On 10 June 2026, with kick-off in North America now weeks away, Africa's footballing conversation has finally turned from aspiration to arithmetic. The expanded 48-nation World Cup will carry a record ten African teams to the tournament — up from five in Qatar — and the debate is no longer whether a side from the continent can clear the group stage, but which of them is best built to clear the knockout rounds.
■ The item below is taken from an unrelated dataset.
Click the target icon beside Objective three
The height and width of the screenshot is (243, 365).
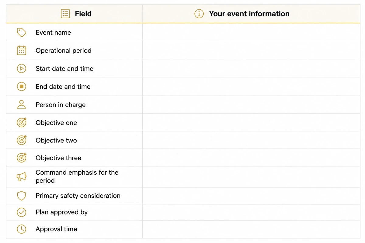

Morocco's run to the last four in Qatar 2022 reset the continental ceiling. It also exposed, more sharply than ever, the structural gap between a single historic breakthrough and the harder project of building a side that can do it twice. The Atlas Lions' achievement was framed at the time as the end of a long conversation about African football's tournament ceiling. Two and a half years on, that framing is being tested against a deeper question: did Morocco change the model, or did it produce a result the existing model cannot easily repeat?
The field of ten
The BBC's reporting on 10 June 2026 catalogues the size of the opportunity. With FIFA's expansion to 48 teams, Africa will send its largest-ever delegation. Morocco qualifies automatically as 2022 semi-finalists under continental rules, and the Confederation of African Football's qualifying pathway has delivered nine more: a blend of established heavyweights and emerging programmes that, on paper at least, make this the deepest African World Cup cohort yet assembled.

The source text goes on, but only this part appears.